What do I mean by that? Take unit testing vs. integration testing as an example. Unit testing is very much like chemistry in that you are isolating the environment so you can do analysis and measurements on the output of certain reactions and experiments. This helps you isolate your understanding, and in software it allows you to regress the changes to your experiments (since you are changing the reaction every time you change some code).
In the real world your code isn’t that isolated and this is where integration testing comes in. It is akin to biology in that you are testing the entire system and it gives you a global view on that scope. It allows you to run multiple systems to test against and perform tweaks on (e.g. change settings that the system runs with and see how performance is impacted). The beauty of software is that you can run a huge number of concurrent systems, randomize variables, and pull together the results to see what wins. Brute Force Baybee. Would you feel totally at ease with that approach though? Or, would you like to understand why?
To do real science you need both views. Unfortunately though, I feel like the computer scientists focus on chemistry and math when we need a much larger focus on the biology and practical engineering disciplines.
We too often merge together anyone who writes code as software engineers or software developers, but in reality there are sub-disciplines and a spectrum between app developers and engineers. We often run into problems when we have the wrong people in the wrong roles, but the current misstep du jour seems to be in the world of microservices.
I have seen epic failures in microservice deployments, and the root cause is generally because everyone is focused on the individual services (the chemistry) and not giving adequate attention to the overall system (the biology). It is easy to see how this happens, and I talked about some of the reasons in a recent video interview:
Other segments discussed the role of containers, and the importance of putting the client first
With monolithic applications teams could easily be stepping on each others toes and causing a lot of pain. But now with microservices each team can work in its own space and not have to worry about what the other teams are doing. Loose dependencies are good dependencies!
The key issue though is that no silver bullet can get you away from doing the hard work. Software is hard. You need to rigorously be taking problems and breaking them down mercilessly until you are left with the smallest, understandable pieces in your bare hands. To do this at scale you are looking to do so with a team larger than one, so you need to start to communicate. Now you need to understand each other and come up with contracts that each side can agree on. Getting these specified correctly and concretely is tough, but that isn’t the end. You need to define SLAs, and how you will work together. Good partners will be inclusive. They won’t be in CYA mode, but will instead realize that you are in this together. You will run each others tests against your systems to make sure that you aren’t breaking your customers.
Work will be done on the system that houses and allows for the communication between these systems. How are services versioned, rolled out and accepted? How is everything correlated in the system? How do we handle back pressure? There are many questions that a team needs to have answers for.
When it goes wrong, microservices feel like a step backwards. Everyone is pushing new code and breaking each other. The system is unpredictable and down all of the time and everyone points at each other. People may start to think that they have been sold a new one and should go back to their Old Faithful POS monolith. They are probably wrong. The problem wasn’t the shiny bullet, it was how everyone went about using it. It can be turned around if work is put into the infrastructure, process, and incentives.

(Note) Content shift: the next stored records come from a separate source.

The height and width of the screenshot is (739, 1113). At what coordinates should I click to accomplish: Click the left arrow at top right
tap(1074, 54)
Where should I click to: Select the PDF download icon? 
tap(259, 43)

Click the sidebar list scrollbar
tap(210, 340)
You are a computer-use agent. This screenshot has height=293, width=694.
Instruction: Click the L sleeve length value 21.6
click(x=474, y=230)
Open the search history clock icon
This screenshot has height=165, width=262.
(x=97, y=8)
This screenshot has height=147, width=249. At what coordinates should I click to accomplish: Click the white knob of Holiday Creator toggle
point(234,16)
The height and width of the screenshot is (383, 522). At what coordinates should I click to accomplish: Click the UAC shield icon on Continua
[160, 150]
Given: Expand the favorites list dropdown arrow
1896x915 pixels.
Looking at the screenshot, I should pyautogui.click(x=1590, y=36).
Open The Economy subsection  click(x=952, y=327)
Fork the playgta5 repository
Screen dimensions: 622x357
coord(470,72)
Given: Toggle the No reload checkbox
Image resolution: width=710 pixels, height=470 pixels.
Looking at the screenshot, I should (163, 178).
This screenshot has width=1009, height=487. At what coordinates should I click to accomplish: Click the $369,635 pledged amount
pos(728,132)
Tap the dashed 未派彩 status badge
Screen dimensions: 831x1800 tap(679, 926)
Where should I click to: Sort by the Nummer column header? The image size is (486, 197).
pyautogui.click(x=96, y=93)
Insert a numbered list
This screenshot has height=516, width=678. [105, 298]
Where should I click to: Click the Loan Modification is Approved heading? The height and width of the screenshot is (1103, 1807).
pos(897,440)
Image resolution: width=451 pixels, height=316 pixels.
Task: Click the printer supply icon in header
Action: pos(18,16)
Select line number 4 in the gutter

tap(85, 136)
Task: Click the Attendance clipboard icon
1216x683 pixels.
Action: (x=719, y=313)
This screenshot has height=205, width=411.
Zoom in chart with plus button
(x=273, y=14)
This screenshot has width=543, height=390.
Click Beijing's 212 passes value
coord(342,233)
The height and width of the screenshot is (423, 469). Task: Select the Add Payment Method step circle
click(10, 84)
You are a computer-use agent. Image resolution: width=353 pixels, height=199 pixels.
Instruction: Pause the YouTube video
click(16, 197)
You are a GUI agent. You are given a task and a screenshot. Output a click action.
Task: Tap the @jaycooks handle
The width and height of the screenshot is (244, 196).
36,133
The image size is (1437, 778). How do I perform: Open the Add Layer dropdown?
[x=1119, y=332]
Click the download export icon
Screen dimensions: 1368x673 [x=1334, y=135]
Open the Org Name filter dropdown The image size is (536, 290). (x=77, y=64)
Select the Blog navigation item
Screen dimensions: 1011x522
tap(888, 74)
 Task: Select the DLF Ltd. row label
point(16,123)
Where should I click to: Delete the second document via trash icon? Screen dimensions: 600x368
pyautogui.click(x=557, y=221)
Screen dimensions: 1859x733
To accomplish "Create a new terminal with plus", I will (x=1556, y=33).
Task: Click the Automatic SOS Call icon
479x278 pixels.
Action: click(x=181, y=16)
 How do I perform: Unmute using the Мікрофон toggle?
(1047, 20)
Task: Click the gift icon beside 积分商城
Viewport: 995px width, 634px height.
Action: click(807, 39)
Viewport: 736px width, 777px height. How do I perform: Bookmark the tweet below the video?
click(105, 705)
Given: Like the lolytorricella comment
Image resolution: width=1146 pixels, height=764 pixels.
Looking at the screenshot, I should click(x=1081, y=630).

I can tell if something isn’t going to end well when I see individual teams going out for a beer after they finished a sprint rather than the entire team going out to celebrate users having success with the product in production.
One of the worst examples of this created API granularity based on team size rather than the natural composition and abstraction of the domain. This lead to far too many end points and dependencies between them all.
So maybe it isn’t just that we need to account for the biology of the systems (although we need to), perhaps we also need to focus more on the team biology.
How much time is spent on the biology of your systems?